Millennials are approaching food and meals in a very different way; it is less about just grabbing a bite and more about creating a memory. A quick look at Instagram, Pinterest, or the many Tumblrs devoted to food will show you that this generation doesn’t just expect a meal at the dinner table, but rather to have an influential experience. Fully 1 in 5 (21%) Millennials report that they have attended a food festival which shows how food has evolved into more than just calories, but instead evokes a communal experience that was once reserved for music and Star Trek.

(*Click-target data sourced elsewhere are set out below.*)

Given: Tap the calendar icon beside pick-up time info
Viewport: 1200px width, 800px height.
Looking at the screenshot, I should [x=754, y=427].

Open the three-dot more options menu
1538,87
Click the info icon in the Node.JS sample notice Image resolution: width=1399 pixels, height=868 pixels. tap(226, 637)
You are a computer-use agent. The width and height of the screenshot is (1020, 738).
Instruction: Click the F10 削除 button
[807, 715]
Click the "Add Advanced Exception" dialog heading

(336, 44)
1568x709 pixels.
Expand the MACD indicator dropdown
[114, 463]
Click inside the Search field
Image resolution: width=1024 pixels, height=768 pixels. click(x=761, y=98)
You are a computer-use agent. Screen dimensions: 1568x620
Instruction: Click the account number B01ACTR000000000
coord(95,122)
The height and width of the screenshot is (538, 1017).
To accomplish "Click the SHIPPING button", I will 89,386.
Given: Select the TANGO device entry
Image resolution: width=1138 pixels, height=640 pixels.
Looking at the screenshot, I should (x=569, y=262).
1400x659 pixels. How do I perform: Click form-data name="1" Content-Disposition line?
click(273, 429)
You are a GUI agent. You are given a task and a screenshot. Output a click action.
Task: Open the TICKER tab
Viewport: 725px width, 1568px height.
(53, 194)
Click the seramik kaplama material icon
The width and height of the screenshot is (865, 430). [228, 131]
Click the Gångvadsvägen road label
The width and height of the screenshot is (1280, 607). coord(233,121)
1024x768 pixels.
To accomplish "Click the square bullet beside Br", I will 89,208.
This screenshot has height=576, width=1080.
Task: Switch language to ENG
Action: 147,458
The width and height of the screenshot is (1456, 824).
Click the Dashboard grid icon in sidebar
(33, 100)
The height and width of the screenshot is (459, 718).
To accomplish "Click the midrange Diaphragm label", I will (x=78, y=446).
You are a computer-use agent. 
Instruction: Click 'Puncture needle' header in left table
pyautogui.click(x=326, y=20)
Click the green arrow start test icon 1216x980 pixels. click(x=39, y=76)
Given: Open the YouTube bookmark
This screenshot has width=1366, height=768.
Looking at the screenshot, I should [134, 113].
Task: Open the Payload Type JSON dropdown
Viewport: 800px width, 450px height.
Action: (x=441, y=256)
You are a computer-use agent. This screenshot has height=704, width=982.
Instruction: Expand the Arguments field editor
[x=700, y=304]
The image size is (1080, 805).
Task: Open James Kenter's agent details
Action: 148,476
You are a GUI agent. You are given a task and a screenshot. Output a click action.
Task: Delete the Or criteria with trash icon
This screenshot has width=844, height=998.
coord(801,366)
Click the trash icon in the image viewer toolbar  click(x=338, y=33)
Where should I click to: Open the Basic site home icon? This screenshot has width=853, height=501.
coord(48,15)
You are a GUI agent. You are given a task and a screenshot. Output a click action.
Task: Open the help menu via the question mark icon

Recently, much has been made of the fact that Millennials are less brand loyal than Boomers when it comes to food purchases. It is possible that the economy is impacting whether this generation is willing to pay extra for a brand name, but given that they are in a highly experimental time in their lives, many of them cooking for themselves for the first time, it is more likely they haven’t figured out which aisle in the supermarket fits them best. The critical question, however, is do they even…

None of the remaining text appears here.